Global protection of Intellectual Property Rights

By Zameer Nathani, Director – Legal, Raymond


Zameer Nathani, Director – Legal, Raymond

Intellectual Property (IP) is a general term for the set of intangible assets owned and legally protected by a company from outside use or implementation without consent. Stemming from its ability to provide a firm with competitive advantages, defining IP as an asset aims to provide it the same protective rights as physical property. Obtaining such protective rights is critical as it prevents replication by potential competitors—a serious threat in a web-based environment or the mobile technology sector, for example.

An organization that owns IP can realize value from it in several ways, namely through utilizing it internally—for its own processes or provision of goods and services to customers—or sharing it externally. The latter can be achieved through legal mechanisms such as royalty rights.


Value of IP:

Changes in the global economic environment have influenced the development of business models where IP is a central element establishing value and potential growth. In addition to these systemic changes, international accounting practices place pressure on firms to recognize and value all identifiable intangible assets of a firm as part of a transaction (in a merger or acquisition, for example).As a result of these trends, proper valuation of IP, followed by measures to protect that value, have become a key element of the success and viability of a modern firm.

In looking at the needs for India’s next stage of growth, both industry and policy makers are focusing on strategies for fostering capacity for innovation. The link between innovation and competitiveness can be clearly demonstrated at a national level, and at a sub national level there is also a growing need for understanding the dynamics of innovation and to take requisite steps accordingly. With this in mind, a stable IPR regime is the foundation of a globally competitive nation, drawing in investments, etc. Ultimately, India will do well in the long term if it enables a robust IP ecosystem and protects the IP of its own companies. It will also provide a stable framework for multinational companies wanting to enter India. Yet there are some critical impediments, which have hampered prospects for broader acceptance of IPR norms, and if addressed may enable greater economic cooperation between countries.

At present, issues of piracy of films and software are being widely being debated in the government circle for enhanced IP protection. The National IPR policy, also, particularly, mentions the importance of protecting trade secrets in India. Currently, trade secrets, although a recognized form of IP, are not protected by legislature in India and they continue to be enforced contractually or under common law.

════

Update the portion of the text on global intellectual property protection that opens with the words "An organization that" and closes with "as royalty rights.", substituting "licensing agreements" for "royalty rights".

▸ **Raw data**
════

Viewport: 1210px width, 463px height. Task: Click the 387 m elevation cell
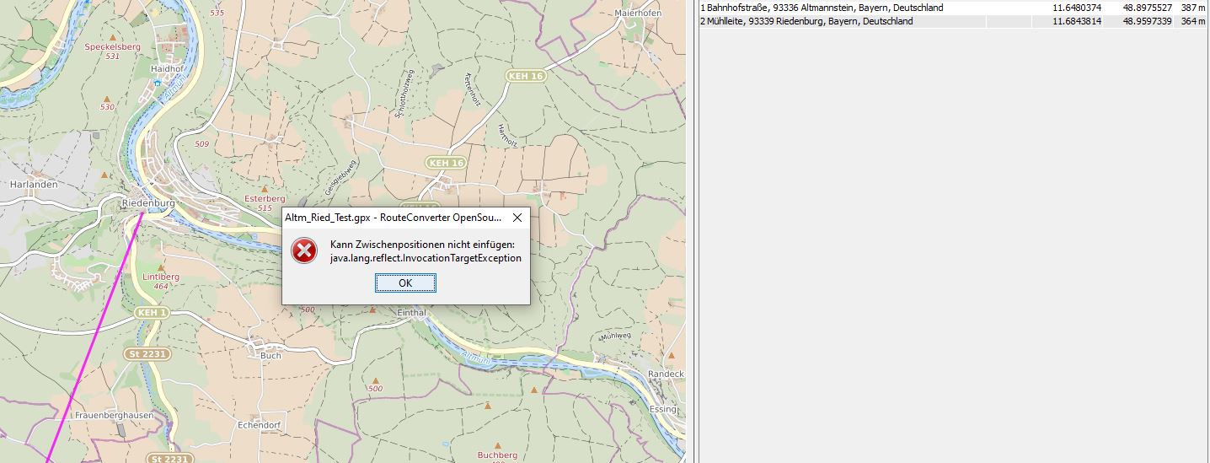(x=1192, y=8)
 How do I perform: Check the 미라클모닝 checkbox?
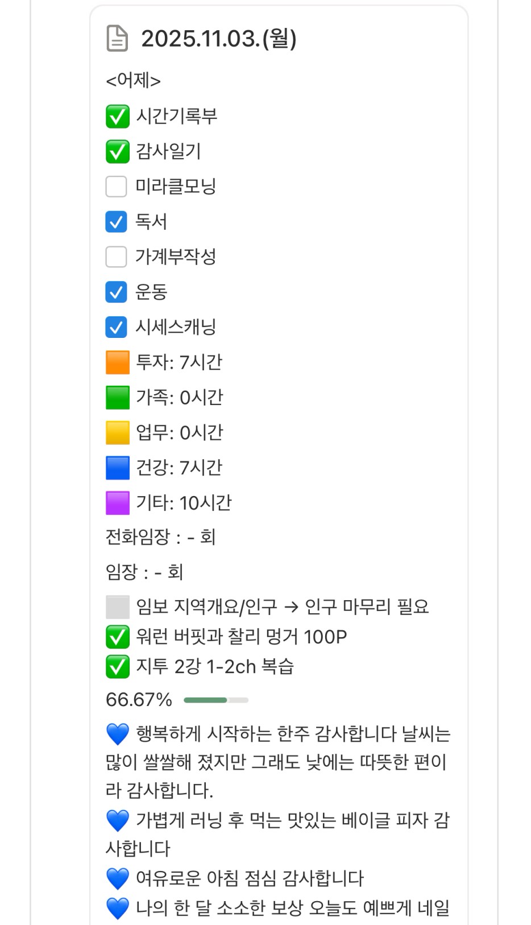(x=117, y=187)
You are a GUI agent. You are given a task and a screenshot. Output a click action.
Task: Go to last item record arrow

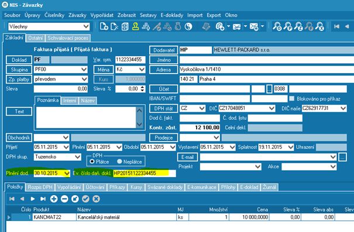[43, 199]
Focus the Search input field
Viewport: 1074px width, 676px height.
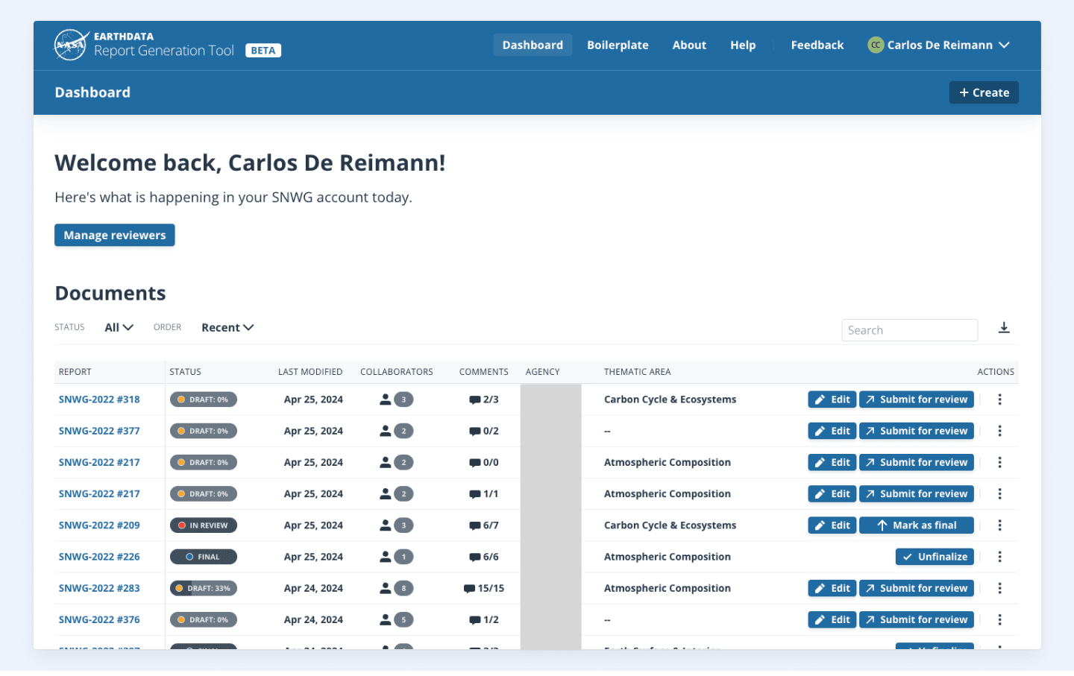pyautogui.click(x=909, y=330)
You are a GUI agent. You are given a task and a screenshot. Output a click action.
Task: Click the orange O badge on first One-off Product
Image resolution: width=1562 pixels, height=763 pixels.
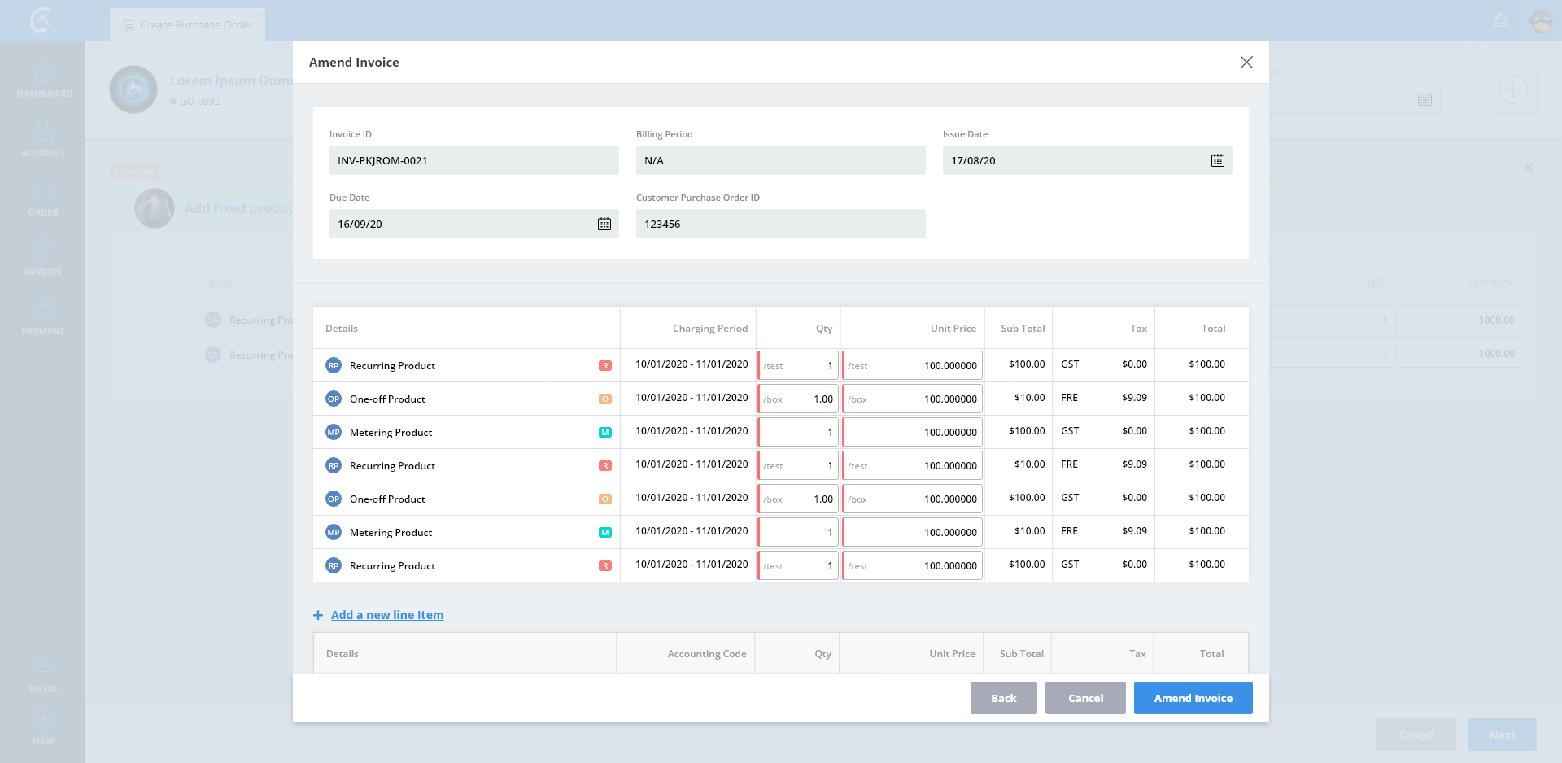[604, 399]
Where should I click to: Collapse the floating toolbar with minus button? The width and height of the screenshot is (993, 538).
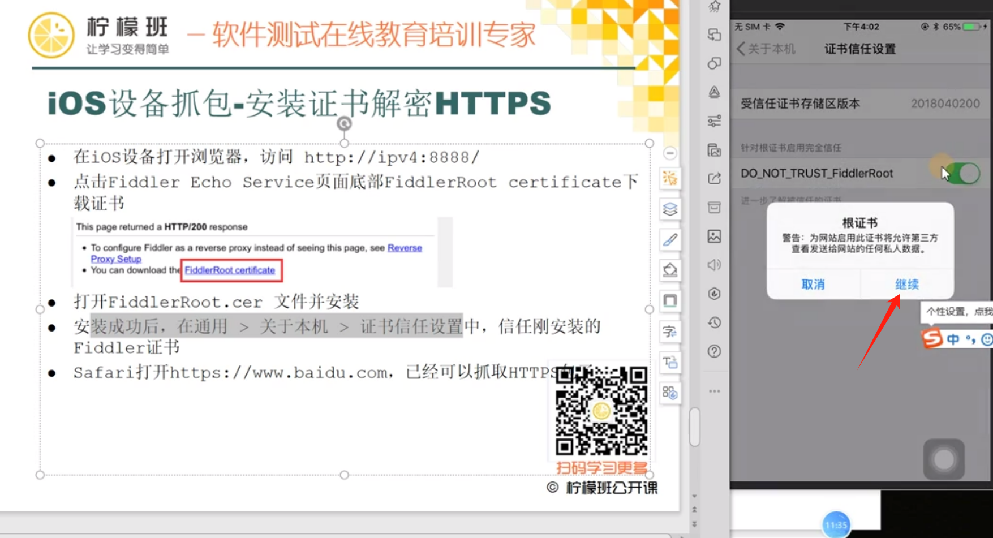670,153
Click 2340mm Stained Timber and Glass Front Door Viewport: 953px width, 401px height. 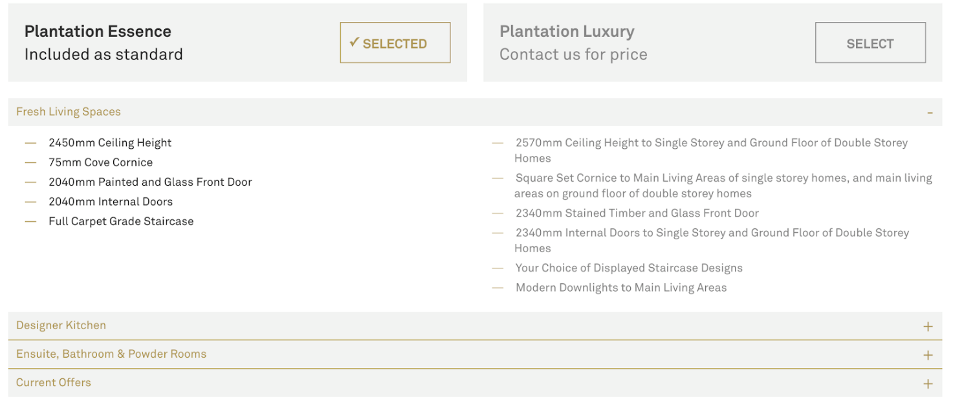click(637, 213)
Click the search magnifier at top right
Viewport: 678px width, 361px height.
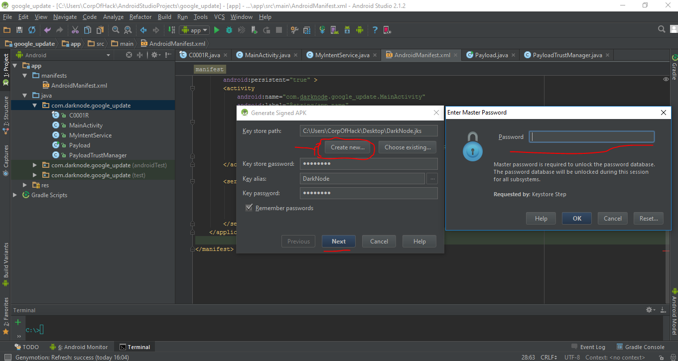tap(662, 29)
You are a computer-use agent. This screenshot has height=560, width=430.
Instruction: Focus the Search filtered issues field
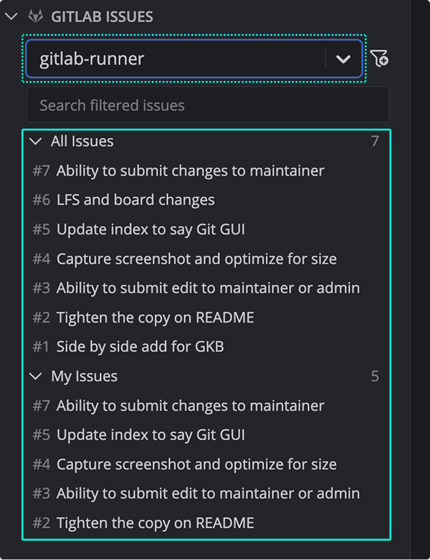[208, 105]
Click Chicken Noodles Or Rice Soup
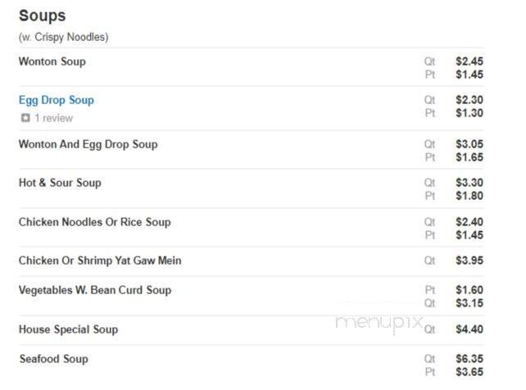 point(94,222)
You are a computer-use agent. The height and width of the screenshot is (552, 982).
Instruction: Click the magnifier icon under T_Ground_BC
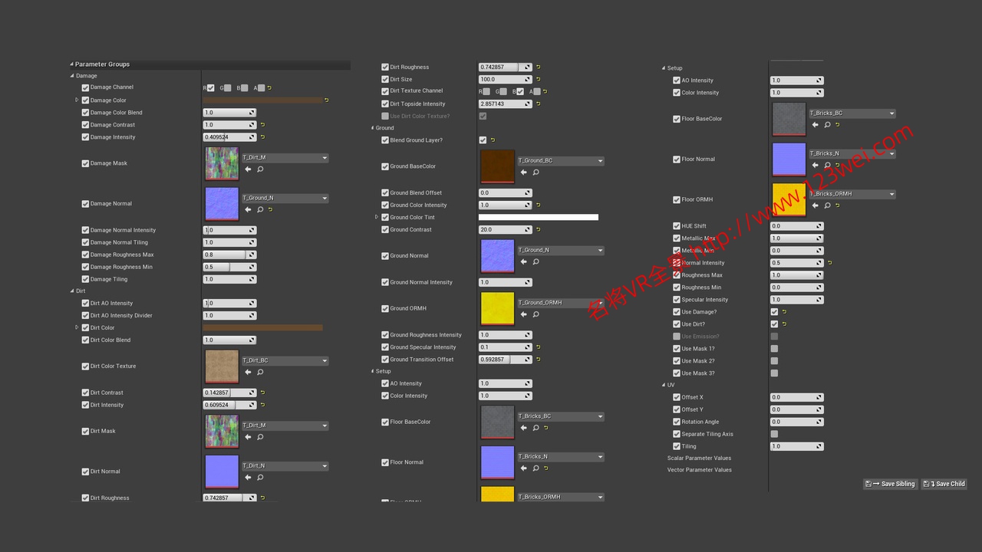pos(535,173)
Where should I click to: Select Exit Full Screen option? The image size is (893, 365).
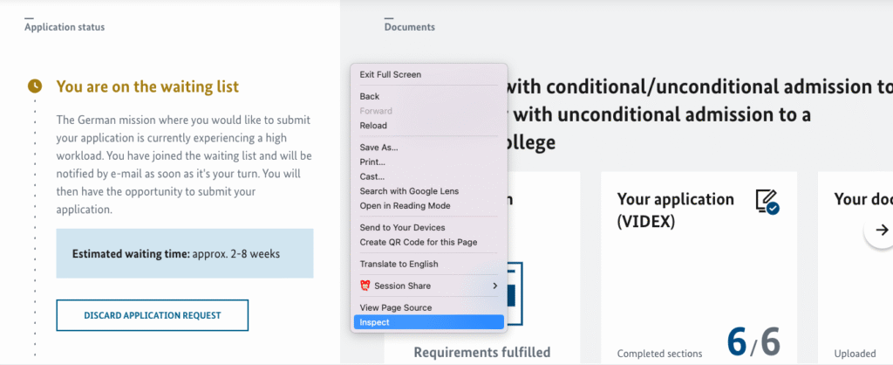tap(429, 75)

════

▸ **Output of the exercise**
An organization that owns IP can realize value from it in several ways, namely through utilizing it internally—for its own processes or provision of goods and services to customers—or sharing it externally. The latter can be achieved through legal mechanisms such as licensing agreements.